▶ [Document]:
+===+
This book was a bit slow and academic in style as popular biographies go, but had a very iconic American mid-nineteenth century historical figure as its subject. Of course, everyone has heard about Samuel Colt, his invention of the Colt revolver, and the old line about “God made men, but it took Colonel Colt to make them equal”. But there is a great deal more to Colt’s story.

Colt spent decades trying to invent things, frequently impressing people with his ambition and his inventing skills, but constantly being short of money, and continuing to tinker with his revolver design over many years, before he was finally able to convince the U.S. government to start buying it.

He is considered to be the real father of industrial mass production, which he created by building his own factories for gun manufacture. He survived several scandals, including the notorious trial of one of his brothers for murdering a young woman, and only saw his fortunes finally take off as a result of the Union’s industrial build-up for the Civil War.

By the time he died, he was presiding like a lord over his own “company town” in Connecticut, filled not only with the factories where his guns were made, but also the planned housing of his employees, for whom he had the same sort of godlike status as a modern-day Gates, Jobs or Zuckerberg.

Revolver is an interesting account of a controversial American industrialist, inventor and public figure, and the mid-nineteenth century American society in which he lived. It also gives some important historical context to how lethal modern repeating firearms were first developed and marketed to American society, culture and the government, long before our era of the NRA-supported gun industry, high-capacity pistols and military-style assault rifles. Recommended.

Tuesday, June 7, 2022

Book Review: News of the World (2016). Paulette Jiles.

This is a very satisfying Western story about an old man, a veteran of several American wars of the early and mid-19th century, who travels from town to town across the post-Civil War west, eking out a living putting on one-man shows, where he reads and comments on stories from the newspapers of the time.

At one stop, he reluctantly accepts the job of returning a 9-year old white girl, who's been abducted by and lived among Indians, to her surviving family members.  It’s a great Western adventure tale about two lonely but strong-willed people, who learn to love and care for each other across the wide bridges of age, culture, language and understanding between them.
+===+
▶ [Information supplied]:
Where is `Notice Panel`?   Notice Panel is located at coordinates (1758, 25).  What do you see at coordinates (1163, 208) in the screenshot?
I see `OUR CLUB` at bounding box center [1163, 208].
+===+
▶ [Instructions to follow]: Pick up the book reviews after their last sentence and continue writing. The lines above are separate material, unrelated to the book reviews.

▶ [Task output]:
I previously reviewed the movie version based on this book, starring Tom Hanks.  I would rate the book as even better than the movie, due to its sensitive and powerful evocation of the complex emotions and slowly-developing relationship between the old man and the girl, and its focus on the unusual history of whites kidnapped by Indians, who then didn't want to return to white society, or to be "rescued" from their Indian families and tribal life.  Highly recommended.

Movie Review: Being the Ricardos (2021). Amazon Prime.

This movie was heavily reviewed last year, mostly favorably, and was written and produced by Aaron Sorkin.  It features Nicole Kidman playing the role of Lucille Ball, during a particular week of filming of the second season of "I Love Lucy", in which she and her husband Desi Arnaz ((Javier Bardem) are trying to deal with tabloid reports that she is a Communist, how to reveal the fact that she is pregnant with a new TV season ahead of her, and pressures in the marriage as Lucille finds out that Desi may be cheating on her.

Kidman's performance is excellent, but the script doesn't require her to re-create many of Lucy's hilarious "physical comedy" performances in the show -- instead, she shows the "behind the scenes" Lucille, especially her genius at envisioning what would make a scene hilarious and believable, and her tough, calculating professional actress side, as she tries to get and retain the fame and respect she seeks. 

There were some disorienting "flash back" scenes, where I lost track of when the scene was taking place relative to the main story line.  But in general, this was an interesting and believable story of two famous Hollywood and TV icons, and their complex professional and personal relationship.  Recommended.

Book Review: Abundance (2025). Ezra Klein & Derek Thompson.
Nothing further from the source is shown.